### The task
An exact copy of all the data is the required output.

### Collected data
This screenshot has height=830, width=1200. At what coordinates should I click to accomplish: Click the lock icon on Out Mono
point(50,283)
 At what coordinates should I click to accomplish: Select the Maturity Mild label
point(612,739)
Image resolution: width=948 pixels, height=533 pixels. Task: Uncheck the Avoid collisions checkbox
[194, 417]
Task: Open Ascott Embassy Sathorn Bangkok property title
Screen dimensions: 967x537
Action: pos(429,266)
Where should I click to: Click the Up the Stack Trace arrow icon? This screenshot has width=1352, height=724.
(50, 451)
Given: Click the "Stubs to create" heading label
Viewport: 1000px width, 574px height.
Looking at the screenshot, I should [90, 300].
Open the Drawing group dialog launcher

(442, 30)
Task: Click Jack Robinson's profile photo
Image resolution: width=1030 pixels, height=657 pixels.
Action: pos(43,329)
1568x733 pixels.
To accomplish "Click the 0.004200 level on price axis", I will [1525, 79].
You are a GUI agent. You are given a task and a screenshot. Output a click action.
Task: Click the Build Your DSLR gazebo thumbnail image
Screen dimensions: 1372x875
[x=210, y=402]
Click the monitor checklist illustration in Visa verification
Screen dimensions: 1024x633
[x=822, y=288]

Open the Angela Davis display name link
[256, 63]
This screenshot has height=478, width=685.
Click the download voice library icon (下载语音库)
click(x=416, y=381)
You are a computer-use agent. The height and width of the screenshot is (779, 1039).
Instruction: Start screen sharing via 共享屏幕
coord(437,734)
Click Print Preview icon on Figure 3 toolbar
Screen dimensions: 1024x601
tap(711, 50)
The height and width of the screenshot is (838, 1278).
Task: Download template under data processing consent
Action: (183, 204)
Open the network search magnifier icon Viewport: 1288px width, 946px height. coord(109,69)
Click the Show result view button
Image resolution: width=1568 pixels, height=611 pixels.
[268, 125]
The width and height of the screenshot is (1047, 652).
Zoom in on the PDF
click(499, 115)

### Answer section
This screenshot has height=830, width=1200. At what coordinates should I click to accomplish: Click the lock icon on Out Mono
point(50,283)
 At what coordinates should I click to accomplish: Select the Maturity Mild label
point(612,739)
Image resolution: width=948 pixels, height=533 pixels. Task: Uncheck the Avoid collisions checkbox
[194, 417]
Task: Open Ascott Embassy Sathorn Bangkok property title
Screen dimensions: 967x537
Action: pos(429,266)
Where should I click to: Click the Up the Stack Trace arrow icon? This screenshot has width=1352, height=724.
(50, 451)
Given: Click the "Stubs to create" heading label
Viewport: 1000px width, 574px height.
Looking at the screenshot, I should [90, 300].
Open the Drawing group dialog launcher

(442, 30)
Task: Click Jack Robinson's profile photo
Image resolution: width=1030 pixels, height=657 pixels.
Action: pos(43,329)
1568x733 pixels.
To accomplish "Click the 0.004200 level on price axis", I will [1525, 79].
You are a GUI agent. You are given a task and a screenshot. Output a click action.
Task: Click the Build Your DSLR gazebo thumbnail image
Screen dimensions: 1372x875
[x=210, y=402]
Click the monitor checklist illustration in Visa verification
Screen dimensions: 1024x633
[x=822, y=288]

Open the Angela Davis display name link
[256, 63]
This screenshot has height=478, width=685.
Click the download voice library icon (下载语音库)
click(x=416, y=381)
You are a computer-use agent. The height and width of the screenshot is (779, 1039).
Instruction: Start screen sharing via 共享屏幕
coord(437,734)
Click Print Preview icon on Figure 3 toolbar
Screen dimensions: 1024x601
tap(711, 50)
The height and width of the screenshot is (838, 1278).
Task: Download template under data processing consent
Action: (183, 204)
Open the network search magnifier icon Viewport: 1288px width, 946px height. coord(109,69)
Click the Show result view button
Image resolution: width=1568 pixels, height=611 pixels.
[268, 125]
The width and height of the screenshot is (1047, 652).
Zoom in on the PDF
click(499, 115)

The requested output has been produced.